Texte source
__________

P L A N È T E  G A Ï A 
 
   
   
 Index ASTRONOMIE -> ASTROPHYSIQUE 
   
 
Rayonnement Fossile

L'Univers 380 000 ans après le Big Bang

Le satellite européen Planck a permis de cartographier la petite enfance du cosmos.

C'est tout simplement le portrait le plus ancien et le plus précis jamais réalisé de notre univers qu'a dévoilé hier l'Agence spatiale européenne (ESA). Réalisé grâce aux mesures du satellite Planck, lancé en 2009, à 1,5 million de kilomètres de la Terre, ce planisphère (->), représente les variations infimes de température de la première lumière émise par notre univers, il y a plus de 13,8 milliards d'années, quand il n'était qu'un bébé de 380.000 ans. Ses premiers mots, en quelque sorte. Nous baignons aujourd'hui dans l'écho de ce rayonnement dit cosmologique qui nous parvient de toutes les directions du ciel.

Dans une première image présentée en 2010, la représentation complète de ces infrarouges très froids (2,7 kelvins de moyenne, soit -270°C environ) était encore noyée dans les signaux parasites - le rayonnement de la Voie lactée et celui des milliards de galaxies qui nous entourent. Isoler les balbutiements de l'Univers au milieu de tout, ce "bruit" a demandé un travail considérable. Comme d'isoler le murmure d'une personne perdue dans la foule sur l'enregistrement d'un concert de rock. Cela explique les deux ans et demi qui ont été nécessaires aux astrophysiciens pour mener à bien leur tâche.

__________

Données d'une collection:

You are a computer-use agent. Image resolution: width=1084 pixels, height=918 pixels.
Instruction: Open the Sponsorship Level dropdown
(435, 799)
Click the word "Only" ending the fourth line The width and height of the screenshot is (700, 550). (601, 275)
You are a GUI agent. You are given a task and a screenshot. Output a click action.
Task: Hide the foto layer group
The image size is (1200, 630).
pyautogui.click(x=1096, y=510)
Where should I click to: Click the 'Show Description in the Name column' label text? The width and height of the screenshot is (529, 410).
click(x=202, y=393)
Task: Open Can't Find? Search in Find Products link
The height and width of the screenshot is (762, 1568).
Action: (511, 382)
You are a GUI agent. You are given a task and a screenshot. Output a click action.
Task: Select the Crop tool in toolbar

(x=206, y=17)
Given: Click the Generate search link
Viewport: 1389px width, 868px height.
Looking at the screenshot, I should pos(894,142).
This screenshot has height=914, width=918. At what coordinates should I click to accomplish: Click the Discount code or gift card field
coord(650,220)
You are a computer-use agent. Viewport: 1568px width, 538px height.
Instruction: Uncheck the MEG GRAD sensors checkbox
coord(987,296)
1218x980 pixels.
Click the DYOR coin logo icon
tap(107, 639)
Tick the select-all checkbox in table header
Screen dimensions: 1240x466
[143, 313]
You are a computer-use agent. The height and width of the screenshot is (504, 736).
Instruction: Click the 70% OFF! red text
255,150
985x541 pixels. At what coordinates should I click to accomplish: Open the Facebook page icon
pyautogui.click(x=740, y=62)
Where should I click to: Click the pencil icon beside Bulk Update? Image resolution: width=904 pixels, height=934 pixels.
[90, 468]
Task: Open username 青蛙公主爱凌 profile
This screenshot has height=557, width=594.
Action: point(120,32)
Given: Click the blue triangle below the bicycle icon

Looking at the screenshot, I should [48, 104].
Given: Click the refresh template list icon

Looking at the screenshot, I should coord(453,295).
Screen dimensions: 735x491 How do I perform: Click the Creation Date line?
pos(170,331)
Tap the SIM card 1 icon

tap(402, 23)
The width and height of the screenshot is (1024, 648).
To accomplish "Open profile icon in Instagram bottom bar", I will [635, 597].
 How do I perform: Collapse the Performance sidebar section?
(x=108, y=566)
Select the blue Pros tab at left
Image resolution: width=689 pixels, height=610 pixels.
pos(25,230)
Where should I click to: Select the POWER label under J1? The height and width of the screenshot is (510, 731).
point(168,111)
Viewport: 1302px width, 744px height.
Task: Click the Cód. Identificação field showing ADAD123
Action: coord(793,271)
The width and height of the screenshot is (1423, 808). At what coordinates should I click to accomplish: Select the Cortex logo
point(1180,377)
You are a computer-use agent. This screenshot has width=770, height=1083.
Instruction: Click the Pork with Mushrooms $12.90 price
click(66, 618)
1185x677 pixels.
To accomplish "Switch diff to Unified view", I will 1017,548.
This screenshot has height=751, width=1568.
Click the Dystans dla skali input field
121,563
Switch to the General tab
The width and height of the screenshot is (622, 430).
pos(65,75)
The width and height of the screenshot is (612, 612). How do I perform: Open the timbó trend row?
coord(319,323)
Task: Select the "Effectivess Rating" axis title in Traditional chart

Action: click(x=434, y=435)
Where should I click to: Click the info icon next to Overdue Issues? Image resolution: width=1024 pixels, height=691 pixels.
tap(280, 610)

__________

Consignes de travail
1. Dans le texte sur le rayonnement fossile, recopiez tout le passage depuis « P L A N È T » jusqu'à « directions du ciel. » en remplaçant « bébé » par « nourrisson ».
2. Reprenez le texte sur le rayonnement fossile là où il s'arrête et poursuivez-le.

Liste des réponses
1.
P L A N È T E  G A Ï A 
 
   
   
 Index ASTRONOMIE -> ASTROPHYSIQUE 
   
 
Rayonnement Fossile

L'Univers 380 000 ans après le Big Bang

Le satellite européen Planck a permis de cartographier la petite enfance du cosmos.

C'est tout simplement le portrait le plus ancien et le plus précis jamais réalisé de notre univers qu'a dévoilé hier l'Agence spatiale européenne (ESA). Réalisé grâce aux mesures du satellite Planck, lancé en 2009, à 1,5 million de kilomètres de la Terre, ce planisphère (->), représente les variations infimes de température de la première lumière émise par notre univers, il y a plus de 13,8 milliards d'années, quand il n'était qu'un nourrisson de 380.000 ans. Ses premiers mots, en quelque sorte. Nous baignons aujourd'hui dans l'écho de ce rayonnement dit cosmologique qui nous parvient de toutes les directions du ciel.

2.
La précision remarquable obtenue est quant à elle à mettre au crédit de l'instrument français HFI de Planck, réalisé sous la maîtrise d'ouvre conjointe du CNRS et du Cnes. Pour enregistrer des écarts de température de l'ordre du millionième de degré, il devait fonctionner à une température proche du zéro absolu. Recréer ces conditions extrêmes, qui plus est en apesanteur, constituait un véritable défi technologique, rappelle d'ailleurs Jean-Loup Puget, son responsable scientifique.

MILLIONS DE PIXELS

L'institut Néel de Grenoble a réalisé cette prouesse, et c'est la société Thales Alenia Space, responsable de la construction du satellite, qui l'a implémentée sur Planck. "Assurer une température stable proche de -220°C pour permettre à cet instrument d'être ensuite refroidi à des températures encore plus basses n'a pas été simple", se rappelle d'ailleurs le directeur des programmes scientifiques, Jean-Jacques Juillet. Planck est ainsi devenu le point le plus froid du système solaire : -273°C environ !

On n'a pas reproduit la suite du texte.